**Exercise brief:**
Reproduce every line of the listing below without any changes.
********************
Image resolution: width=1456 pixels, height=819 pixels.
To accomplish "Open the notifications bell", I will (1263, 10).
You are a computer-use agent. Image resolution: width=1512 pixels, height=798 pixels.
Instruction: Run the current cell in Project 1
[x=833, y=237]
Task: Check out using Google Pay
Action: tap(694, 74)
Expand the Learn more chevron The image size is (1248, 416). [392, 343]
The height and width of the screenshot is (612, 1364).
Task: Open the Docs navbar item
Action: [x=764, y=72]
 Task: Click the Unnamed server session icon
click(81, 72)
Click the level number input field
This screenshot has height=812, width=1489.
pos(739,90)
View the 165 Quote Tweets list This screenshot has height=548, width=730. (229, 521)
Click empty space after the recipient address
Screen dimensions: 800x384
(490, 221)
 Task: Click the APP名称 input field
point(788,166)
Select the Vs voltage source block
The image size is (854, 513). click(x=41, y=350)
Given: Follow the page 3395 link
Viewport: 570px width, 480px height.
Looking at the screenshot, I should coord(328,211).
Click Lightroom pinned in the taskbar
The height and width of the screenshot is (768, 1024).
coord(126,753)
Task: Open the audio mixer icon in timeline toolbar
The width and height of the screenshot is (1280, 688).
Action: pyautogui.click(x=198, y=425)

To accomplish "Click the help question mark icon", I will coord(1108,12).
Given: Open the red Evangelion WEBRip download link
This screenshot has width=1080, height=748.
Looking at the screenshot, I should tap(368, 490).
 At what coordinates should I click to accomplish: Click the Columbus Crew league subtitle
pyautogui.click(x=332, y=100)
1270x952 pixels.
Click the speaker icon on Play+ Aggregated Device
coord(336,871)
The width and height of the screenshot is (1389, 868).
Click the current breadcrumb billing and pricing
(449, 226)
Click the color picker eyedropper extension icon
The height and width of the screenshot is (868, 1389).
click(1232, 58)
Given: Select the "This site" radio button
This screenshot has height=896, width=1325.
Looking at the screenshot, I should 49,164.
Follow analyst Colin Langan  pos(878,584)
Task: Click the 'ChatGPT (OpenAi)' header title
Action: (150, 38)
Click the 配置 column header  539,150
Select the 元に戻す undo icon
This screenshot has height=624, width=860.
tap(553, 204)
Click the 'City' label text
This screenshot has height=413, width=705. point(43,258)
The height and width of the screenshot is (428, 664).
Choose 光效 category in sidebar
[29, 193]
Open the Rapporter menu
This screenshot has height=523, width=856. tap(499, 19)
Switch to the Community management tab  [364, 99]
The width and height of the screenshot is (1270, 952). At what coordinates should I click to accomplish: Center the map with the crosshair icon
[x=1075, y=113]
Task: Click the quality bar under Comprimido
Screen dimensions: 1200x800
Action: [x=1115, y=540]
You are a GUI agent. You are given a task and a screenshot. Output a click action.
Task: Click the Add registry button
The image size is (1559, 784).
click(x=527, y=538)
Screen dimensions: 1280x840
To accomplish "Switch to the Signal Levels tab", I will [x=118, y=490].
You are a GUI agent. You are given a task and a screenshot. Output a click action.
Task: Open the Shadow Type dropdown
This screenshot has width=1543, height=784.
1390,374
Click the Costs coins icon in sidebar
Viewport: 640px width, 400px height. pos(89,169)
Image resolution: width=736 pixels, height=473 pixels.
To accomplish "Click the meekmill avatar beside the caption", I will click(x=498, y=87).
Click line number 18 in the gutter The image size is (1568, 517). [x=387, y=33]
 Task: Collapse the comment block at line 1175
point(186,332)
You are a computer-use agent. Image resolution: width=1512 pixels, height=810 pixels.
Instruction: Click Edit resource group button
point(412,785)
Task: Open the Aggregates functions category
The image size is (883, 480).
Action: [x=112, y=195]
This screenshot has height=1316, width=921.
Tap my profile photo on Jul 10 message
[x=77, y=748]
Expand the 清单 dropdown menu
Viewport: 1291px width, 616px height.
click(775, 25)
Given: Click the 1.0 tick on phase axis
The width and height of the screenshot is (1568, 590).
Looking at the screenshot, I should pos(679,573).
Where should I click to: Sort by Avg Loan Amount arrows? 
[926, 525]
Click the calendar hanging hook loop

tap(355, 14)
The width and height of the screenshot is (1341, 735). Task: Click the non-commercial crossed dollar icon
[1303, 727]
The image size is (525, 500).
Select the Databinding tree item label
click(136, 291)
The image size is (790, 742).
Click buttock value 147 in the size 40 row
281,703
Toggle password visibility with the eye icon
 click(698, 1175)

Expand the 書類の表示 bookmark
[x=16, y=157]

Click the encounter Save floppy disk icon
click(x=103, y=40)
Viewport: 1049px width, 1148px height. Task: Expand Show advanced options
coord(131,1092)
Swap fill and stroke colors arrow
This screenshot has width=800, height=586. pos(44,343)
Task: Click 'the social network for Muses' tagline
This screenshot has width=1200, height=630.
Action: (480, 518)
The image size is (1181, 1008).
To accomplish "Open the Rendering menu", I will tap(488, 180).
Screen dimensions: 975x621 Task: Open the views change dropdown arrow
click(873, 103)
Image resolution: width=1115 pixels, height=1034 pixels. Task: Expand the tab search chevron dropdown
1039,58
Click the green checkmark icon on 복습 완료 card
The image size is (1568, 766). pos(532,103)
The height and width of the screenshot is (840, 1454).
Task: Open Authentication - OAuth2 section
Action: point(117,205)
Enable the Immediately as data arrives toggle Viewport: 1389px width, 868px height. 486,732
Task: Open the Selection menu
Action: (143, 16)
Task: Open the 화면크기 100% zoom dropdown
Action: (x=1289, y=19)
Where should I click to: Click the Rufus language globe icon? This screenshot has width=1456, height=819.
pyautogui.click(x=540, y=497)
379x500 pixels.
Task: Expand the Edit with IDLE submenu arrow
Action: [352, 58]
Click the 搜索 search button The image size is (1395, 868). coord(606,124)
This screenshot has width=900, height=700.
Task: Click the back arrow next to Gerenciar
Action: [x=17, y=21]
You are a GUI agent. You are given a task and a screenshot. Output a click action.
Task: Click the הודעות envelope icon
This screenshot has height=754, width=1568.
********************
**Final answer:**
Image resolution: width=1456 pixels, height=819 pixels.
To accomplish "Open the notifications bell", I will (1263, 10).
You are a computer-use agent. Image resolution: width=1512 pixels, height=798 pixels.
Instruction: Run the current cell in Project 1
[x=833, y=237]
Task: Check out using Google Pay
Action: tap(694, 74)
Expand the Learn more chevron The image size is (1248, 416). [392, 343]
The height and width of the screenshot is (612, 1364).
Task: Open the Docs navbar item
Action: [x=764, y=72]
 Task: Click the Unnamed server session icon
click(81, 72)
Click the level number input field
This screenshot has height=812, width=1489.
pos(739,90)
View the 165 Quote Tweets list This screenshot has height=548, width=730. (229, 521)
Click empty space after the recipient address
Screen dimensions: 800x384
(490, 221)
 Task: Click the APP名称 input field
point(788,166)
Select the Vs voltage source block
The image size is (854, 513). click(x=41, y=350)
Given: Follow the page 3395 link
Viewport: 570px width, 480px height.
Looking at the screenshot, I should coord(328,211).
Click Lightroom pinned in the taskbar
The height and width of the screenshot is (768, 1024).
coord(126,753)
Task: Open the audio mixer icon in timeline toolbar
The width and height of the screenshot is (1280, 688).
Action: pyautogui.click(x=198, y=425)

To accomplish "Click the help question mark icon", I will coord(1108,12).
Given: Open the red Evangelion WEBRip download link
This screenshot has width=1080, height=748.
Looking at the screenshot, I should tap(368, 490).
 At what coordinates should I click to accomplish: Click the Columbus Crew league subtitle
pyautogui.click(x=332, y=100)
1270x952 pixels.
Click the speaker icon on Play+ Aggregated Device
coord(336,871)
The width and height of the screenshot is (1389, 868).
Click the current breadcrumb billing and pricing
(449, 226)
Click the color picker eyedropper extension icon
The height and width of the screenshot is (868, 1389).
click(1232, 58)
Given: Select the "This site" radio button
This screenshot has height=896, width=1325.
Looking at the screenshot, I should 49,164.
Follow analyst Colin Langan  pos(878,584)
Task: Click the 'ChatGPT (OpenAi)' header title
Action: (150, 38)
Click the 配置 column header  539,150
Select the 元に戻す undo icon
This screenshot has height=624, width=860.
tap(553, 204)
Click the 'City' label text
This screenshot has height=413, width=705. point(43,258)
The height and width of the screenshot is (428, 664).
Choose 光效 category in sidebar
[29, 193]
Open the Rapporter menu
This screenshot has height=523, width=856. tap(499, 19)
Switch to the Community management tab  [364, 99]
The width and height of the screenshot is (1270, 952). At what coordinates should I click to accomplish: Center the map with the crosshair icon
[x=1075, y=113]
Task: Click the quality bar under Comprimido
Screen dimensions: 1200x800
Action: [x=1115, y=540]
You are a GUI agent. You are given a task and a screenshot. Output a click action.
Task: Click the Add registry button
The image size is (1559, 784).
click(x=527, y=538)
Screen dimensions: 1280x840
To accomplish "Switch to the Signal Levels tab", I will [x=118, y=490].
You are a GUI agent. You are given a task and a screenshot. Output a click action.
Task: Open the Shadow Type dropdown
This screenshot has width=1543, height=784.
1390,374
Click the Costs coins icon in sidebar
Viewport: 640px width, 400px height. pos(89,169)
Image resolution: width=736 pixels, height=473 pixels.
To accomplish "Click the meekmill avatar beside the caption", I will click(x=498, y=87).
Click line number 18 in the gutter The image size is (1568, 517). [x=387, y=33]
 Task: Collapse the comment block at line 1175
point(186,332)
You are a computer-use agent. Image resolution: width=1512 pixels, height=810 pixels.
Instruction: Click Edit resource group button
point(412,785)
Task: Open the Aggregates functions category
The image size is (883, 480).
Action: [x=112, y=195]
This screenshot has height=1316, width=921.
Tap my profile photo on Jul 10 message
[x=77, y=748]
Expand the 清单 dropdown menu
Viewport: 1291px width, 616px height.
click(775, 25)
Given: Click the 1.0 tick on phase axis
The width and height of the screenshot is (1568, 590).
Looking at the screenshot, I should pos(679,573).
Where should I click to: Sort by Avg Loan Amount arrows? 
[926, 525]
Click the calendar hanging hook loop

tap(355, 14)
The width and height of the screenshot is (1341, 735). Task: Click the non-commercial crossed dollar icon
[1303, 727]
The image size is (525, 500).
Select the Databinding tree item label
click(136, 291)
The image size is (790, 742).
Click buttock value 147 in the size 40 row
281,703
Toggle password visibility with the eye icon
 click(698, 1175)

Expand the 書類の表示 bookmark
[x=16, y=157]

Click the encounter Save floppy disk icon
click(x=103, y=40)
Viewport: 1049px width, 1148px height. Task: Expand Show advanced options
coord(131,1092)
Swap fill and stroke colors arrow
This screenshot has width=800, height=586. pos(44,343)
Task: Click 'the social network for Muses' tagline
This screenshot has width=1200, height=630.
Action: (480, 518)
The image size is (1181, 1008).
To accomplish "Open the Rendering menu", I will tap(488, 180).
Screen dimensions: 975x621 Task: Open the views change dropdown arrow
click(873, 103)
Image resolution: width=1115 pixels, height=1034 pixels. Task: Expand the tab search chevron dropdown
1039,58
Click the green checkmark icon on 복습 완료 card
The image size is (1568, 766). pos(532,103)
The height and width of the screenshot is (840, 1454).
Task: Open Authentication - OAuth2 section
Action: point(117,205)
Enable the Immediately as data arrives toggle Viewport: 1389px width, 868px height. 486,732
Task: Open the Selection menu
Action: (143, 16)
Task: Open the 화면크기 100% zoom dropdown
Action: (x=1289, y=19)
Where should I click to: Click the Rufus language globe icon? This screenshot has width=1456, height=819.
pyautogui.click(x=540, y=497)
379x500 pixels.
Task: Expand the Edit with IDLE submenu arrow
Action: [352, 58]
Click the 搜索 search button The image size is (1395, 868). coord(606,124)
This screenshot has width=900, height=700.
Task: Click the back arrow next to Gerenciar
Action: [x=17, y=21]
You are a GUI agent. You are given a task and a screenshot. Output a click action.
Task: Click the הודעות envelope icon
This screenshot has height=754, width=1568.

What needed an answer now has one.